### [Text passage]

The spectral pattern of correlation we observed, increased high-frequency activity and reduced low-frequency activity, has also been found to be important for decoding positive and negative affect in epilepsy patients40. While affective state is not identical to our depression-specific measures, it is likely related. The explainable model we employed was trained on intracranial neural data collected from a cohort of patients with depression, thus eliminating the confounds of epilepsy comorbidities and possible attendant neurophysiological abnormalities. The correlation we observed between neural features and improved depression symptoms is reminiscent of similar associations between this spectral pattern (in particular, increased high-frequency activity) and improved performance in several domains. In visual cortex, for example, increased gamma power predicts faster reaction times in a perception task, perhaps related to increased neural synchrony and resultant facilitated information transfer41. Intracranial investigations of human memory have shown that increased high frequency activity and decreased low frequency activity in left temporal cortex predict verbal memory encoding42–44, again perhaps reflecting the facilitatory effect of synchronized neuronal spiking45. In prefrontal cortex, we have previously shown that increased gamma power predicts improved performance on a cognitive interference task on a trial-by-trial basis46, potentially reflecting optimal allocation of cognitive control resources relative to demand47. These observations across brain regions mediating perception-to-action behaviors highlight the importance of gamma power as an indicator of neural coherence and a candidate biomarker of performance.
In areas subserving cognitive processes, however, the relationship appears more complicated. Though insufficient application of cognitive resources leads to eroded performance in controlled decision-making tasks46,47, unconstrained attentive resources can also be maladaptive. For example, constitutively high activity in PFC regions including the ACC may be the physiological driver of the inappropriately sustained attention to the external environment (e.g., the ordering of objects in a desk drawer) or to internal feelings (e.g., certainty that the stove is off) characteristic of obsessive-compulsive disorder48,49. The same requirement for balance is true in affective domains. For example, consider reward sensitivity, one of the cardinal features of positive affect50. Whereas a hallmark feature of depression is insufficient reward sensitivity51, inappropriately elevated reward-seeking behavior is pathognomonic of addiction disorders51,52. Thus in disorders such as depression, which include dysfunction in cognitive and affective domains53, these competing forces must achieve balance in order to produce adaptive, productive, euthymic behavior. Consequently, neurophysiological biomarkers of such states will likely be more complex.

### [Dataset extract]
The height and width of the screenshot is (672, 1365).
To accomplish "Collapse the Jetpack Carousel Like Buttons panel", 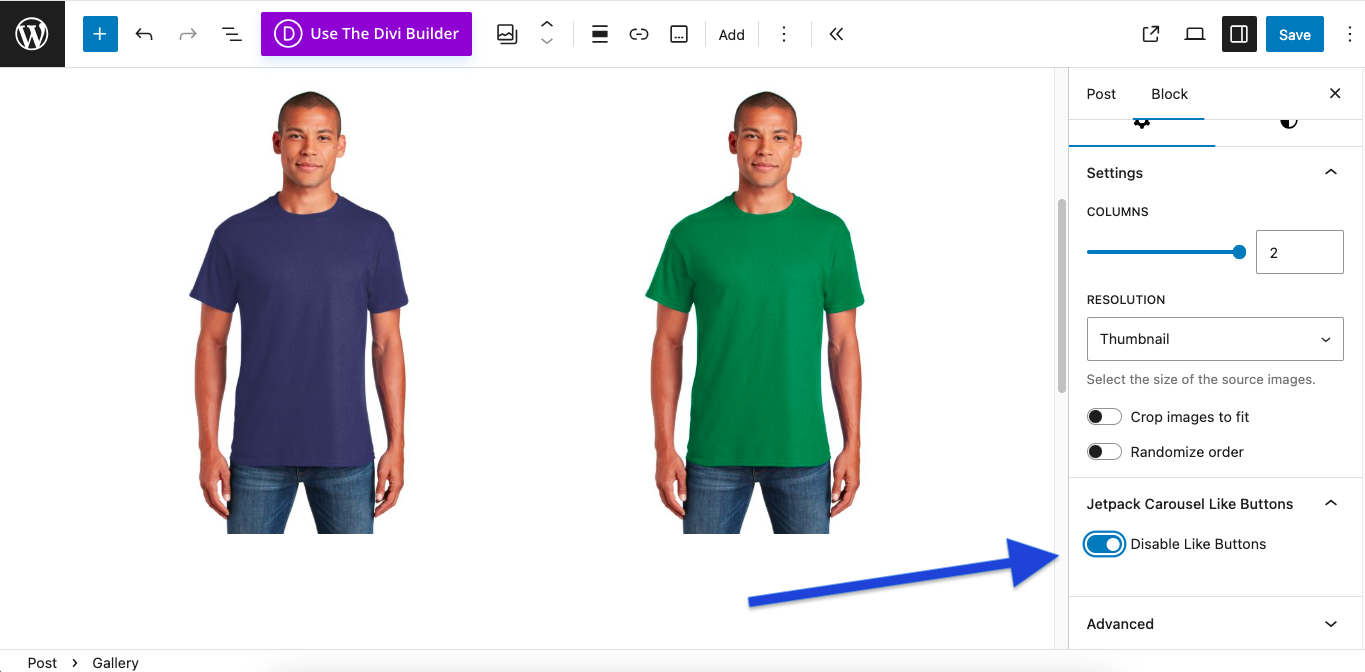I will coord(1330,504).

### [Problem details]
Extend the passage on neural biomarkers of depression, beginning right after its final sentence. The data were taken from a separate source unrelated to the passage.

### [Answer area]
We therefore extended our investigation beyond the observed correlations and built a decoder to predict depression severity from spectral power features. Due to the sparse sampling of symptom state relative to that of the electrophysiological data, we began with a model formulation forced to use only the smallest subset of regions, thus producing a model that is more generalizable and less prone to overfitting. The consistent selection of ACC in all patients speaks to the importance of this region in mood and cognitive regulation40,54. Even as the region selectivity requirement was relaxed, the prominence of ACC remained (Fig. 4d-i). Although this brain region was commonly selected across patients, the predictive spectral features in ACC differed across participants. The features that were highly predictive were a subset of those that showed significant correlations with depression severity. In Patient 1, beta power was most predictive of depression severity, whereas in Patients 2 and 3, high-gamma power was most predictive. Continued efforts can test the hypothesis that certain features are common predictors across individuals, whereas other features are individual-specific.
As seen in Figure 4, even though the ACC was the most predictive region for a reliable depression decoder in all patients, it was not the only one. Indeed, we found that features with significant predictive power were distributed across various prefrontal regions and frequency bands and were individual specific. This heterogeneity may reflect underlying differences in the involvement of depression-relevant regions across individuals. A growing body of work is attempting to associate differentially involved brain networks with the observed phenotypic diversity of depressive manifestations2,17. Within this context, our results further underscore the complex nature of this disorder and the need to account for inter-individual variability in order to optimally engage and treat symptomatic networks2,17,55,56.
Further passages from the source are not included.